Our fuel mix, based mainly on lignite, allowed us for keeping the good level of margins in power generation, in spite of the fact that the electricity price realized was lower. In distribution segment, we reached the planned result both in respect of volume and the contribution to the bottom line, says Marek Woszczyk, President of the Management Board of PGE Polska Grupa Energetyczna SA.

During the first six months of 2014, electricity sales to end users exceeded 19.5 TWh. This is a 9% year-on-year growth. The 6% lower net electricity generation, which was 26.6 TWh, is a consequence of decommissioning of certain units and repair works. The distribution of energy reached 16 TWh, i.e. 2 percent more compared to the corresponding period last year.

The total CAPEX in the PGE Capital Group was PLN 2.2bn, of which PLN 1.4bn was used for retrofits, modernization and development of conventional generation assets. PGE continues the construction of the new hard-coal fired power generation units in Opole Power Plant (the consortium of contractors have already achieved the first milestones). A notice to proceed for the contractor of the lignite-fired unit in Turów Power Plant is to be issued by 31 December 2014. The initial construction works commenced at the construction of the gas-steam power unit in Gorzów CHP.

Thanks to the construction completion of "Wojciechowo" wind farm, PGE strengthened its strong position in renewables sector. 206 MW in total are to be delivered by 2016.

The capital expenditures on the investment programme in the years 2014-2020 will reach approx. PLN 50bn.  To achieve this aim, apart from the very good financial standing, the Company needs an access to external financing. In Q2 PGE commenced its Eurobond issue program worth EUR 2bn. The first offering of 500 million euros was oversubscribed eightfold by nearly 300 potential investors from all over the world.

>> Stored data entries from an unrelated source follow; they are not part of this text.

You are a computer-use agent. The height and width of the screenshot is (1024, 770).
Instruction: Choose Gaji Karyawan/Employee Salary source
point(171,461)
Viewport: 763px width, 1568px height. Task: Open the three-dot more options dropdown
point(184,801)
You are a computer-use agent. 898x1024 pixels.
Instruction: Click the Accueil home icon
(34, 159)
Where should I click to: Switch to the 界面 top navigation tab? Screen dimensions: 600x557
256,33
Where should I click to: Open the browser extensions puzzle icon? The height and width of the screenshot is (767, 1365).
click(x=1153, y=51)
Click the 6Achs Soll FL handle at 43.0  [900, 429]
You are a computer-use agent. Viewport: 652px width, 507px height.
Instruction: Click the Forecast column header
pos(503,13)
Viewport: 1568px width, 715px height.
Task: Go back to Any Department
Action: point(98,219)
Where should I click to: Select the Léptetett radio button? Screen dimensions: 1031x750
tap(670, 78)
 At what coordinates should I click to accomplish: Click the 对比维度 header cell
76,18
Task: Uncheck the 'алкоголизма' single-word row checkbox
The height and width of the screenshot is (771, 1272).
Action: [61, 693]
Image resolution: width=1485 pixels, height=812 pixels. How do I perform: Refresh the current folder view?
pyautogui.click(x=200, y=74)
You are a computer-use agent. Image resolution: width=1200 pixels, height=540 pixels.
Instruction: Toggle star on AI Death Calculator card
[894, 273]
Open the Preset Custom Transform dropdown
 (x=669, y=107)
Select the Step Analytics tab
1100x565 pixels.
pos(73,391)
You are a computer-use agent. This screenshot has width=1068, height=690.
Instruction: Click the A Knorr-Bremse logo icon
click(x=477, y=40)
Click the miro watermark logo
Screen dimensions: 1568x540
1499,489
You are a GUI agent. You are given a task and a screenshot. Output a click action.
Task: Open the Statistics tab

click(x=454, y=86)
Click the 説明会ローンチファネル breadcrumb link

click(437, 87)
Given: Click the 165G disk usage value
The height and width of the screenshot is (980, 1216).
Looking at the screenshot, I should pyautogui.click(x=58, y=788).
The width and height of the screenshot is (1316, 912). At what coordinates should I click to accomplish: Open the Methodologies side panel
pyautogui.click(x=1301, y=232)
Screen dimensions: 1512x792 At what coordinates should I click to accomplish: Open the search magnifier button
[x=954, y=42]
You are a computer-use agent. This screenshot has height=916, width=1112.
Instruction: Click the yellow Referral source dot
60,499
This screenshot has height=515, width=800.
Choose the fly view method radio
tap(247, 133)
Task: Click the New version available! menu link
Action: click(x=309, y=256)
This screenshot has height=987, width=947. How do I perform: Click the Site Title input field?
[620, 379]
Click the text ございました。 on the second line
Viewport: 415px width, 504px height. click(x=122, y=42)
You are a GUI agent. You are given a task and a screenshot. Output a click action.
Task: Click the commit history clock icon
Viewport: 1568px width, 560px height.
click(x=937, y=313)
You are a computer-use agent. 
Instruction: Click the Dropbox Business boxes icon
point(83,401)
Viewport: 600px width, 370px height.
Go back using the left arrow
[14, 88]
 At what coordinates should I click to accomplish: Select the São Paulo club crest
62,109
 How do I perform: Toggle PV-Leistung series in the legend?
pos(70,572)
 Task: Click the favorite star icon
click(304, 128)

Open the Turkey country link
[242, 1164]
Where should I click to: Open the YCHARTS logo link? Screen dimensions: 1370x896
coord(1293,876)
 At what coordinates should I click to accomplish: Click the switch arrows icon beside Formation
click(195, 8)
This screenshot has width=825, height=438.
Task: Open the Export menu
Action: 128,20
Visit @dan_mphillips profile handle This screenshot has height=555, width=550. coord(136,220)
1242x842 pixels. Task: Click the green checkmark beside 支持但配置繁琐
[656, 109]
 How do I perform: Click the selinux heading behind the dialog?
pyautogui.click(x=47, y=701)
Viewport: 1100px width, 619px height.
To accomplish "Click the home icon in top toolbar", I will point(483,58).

We decided to act quickly and exploit excellent market conditions to secure funds. PGE issued Eurobonds at a very attractive price and conditions, setting up a great benchmark for future needs, says Magdalena Bartoś, CFO.

According to the Management Board, because of the ever more demanding macroeconomic conditions, the PGE Capital Group will continue to implement its strategic projects such as cost reduction (the Company's savings program has already contributed to the gained result), better asset utilization and continuous improvement of the available technologies.

We will continue our efforts to streamline the Group to foster operations. We have been just creating a single PGE tax group. We continue implementing an integrated SAP system and we consolidate our non-core activities, says Marek Woszczyk.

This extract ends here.